RECORDED INFORMATION:
[Start of Attachment]
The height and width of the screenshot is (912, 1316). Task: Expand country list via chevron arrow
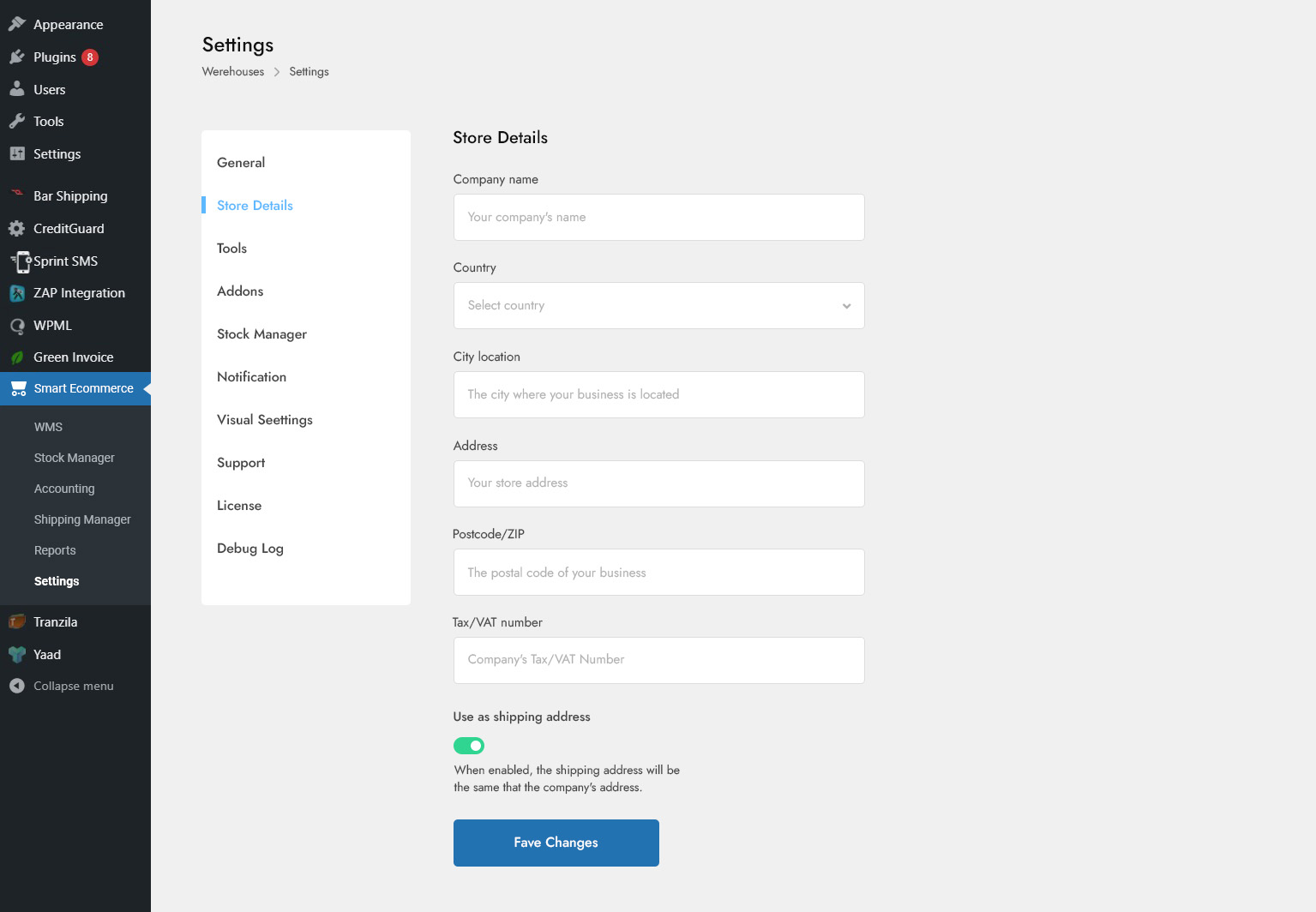tap(846, 306)
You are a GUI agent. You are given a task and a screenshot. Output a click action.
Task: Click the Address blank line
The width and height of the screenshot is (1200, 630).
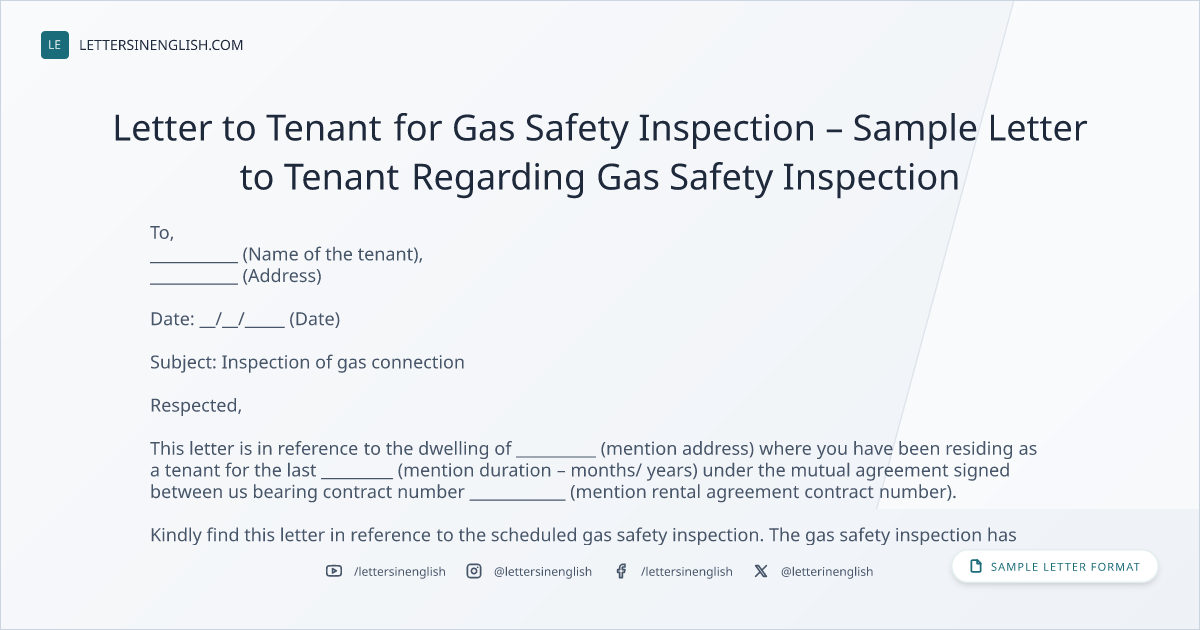[x=194, y=280]
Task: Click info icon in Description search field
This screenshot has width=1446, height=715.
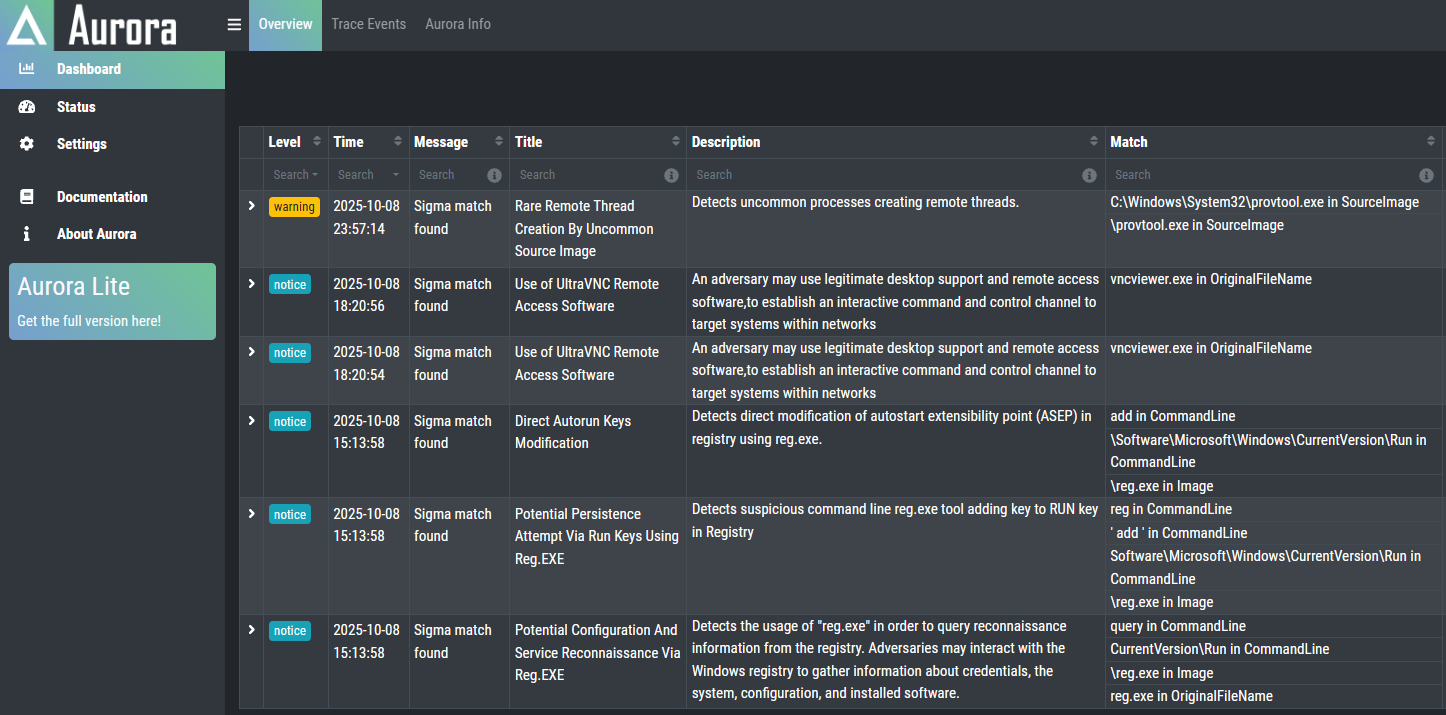Action: point(1089,175)
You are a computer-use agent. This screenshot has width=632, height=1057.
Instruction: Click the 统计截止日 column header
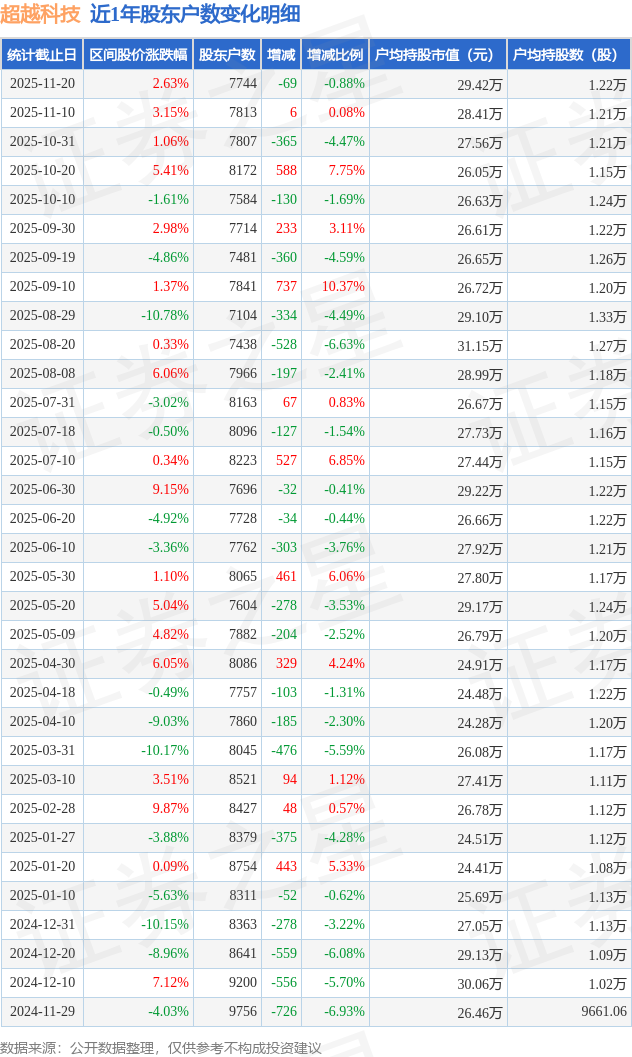42,55
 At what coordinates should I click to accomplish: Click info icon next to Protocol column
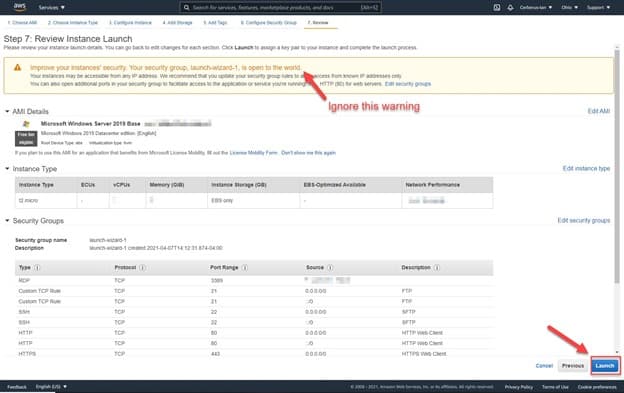coord(142,267)
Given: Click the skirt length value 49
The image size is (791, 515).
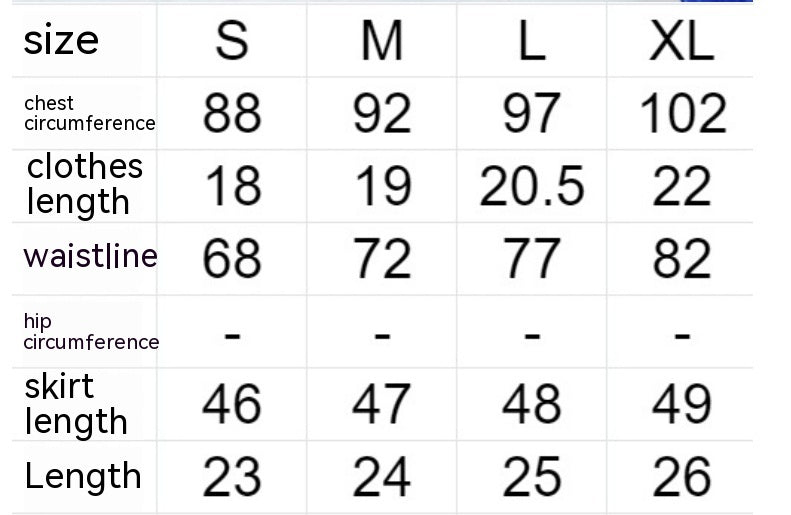Looking at the screenshot, I should (x=682, y=405).
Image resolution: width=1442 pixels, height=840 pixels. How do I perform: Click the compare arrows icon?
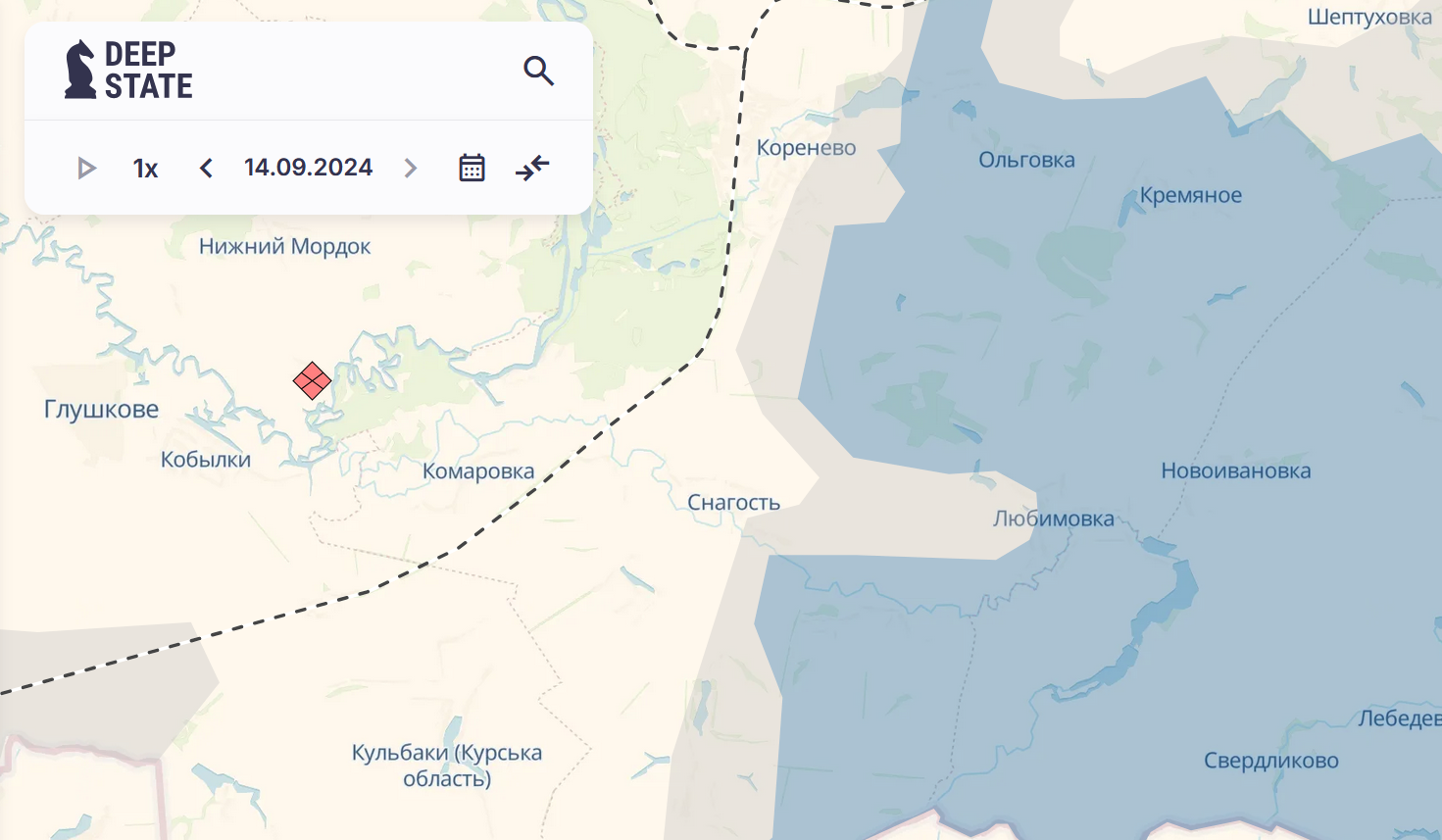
[End of Attachment]
PROBLEM DESCRIPTION: Each line from the first line of the records through the line containing "Task: Click info" must be reproduced exactly, with both ends included and all pictures omitted; nothing else belongs in the answer.

COMPLETED EXERCISE:
The height and width of the screenshot is (912, 1316). Task: Expand country list via chevron arrow
tap(846, 306)
You are a GUI agent. You are given a task and a screenshot. Output a click action.
Task: Click the Address blank line
The width and height of the screenshot is (1200, 630).
[x=194, y=280]
Task: Click info icon in Description search field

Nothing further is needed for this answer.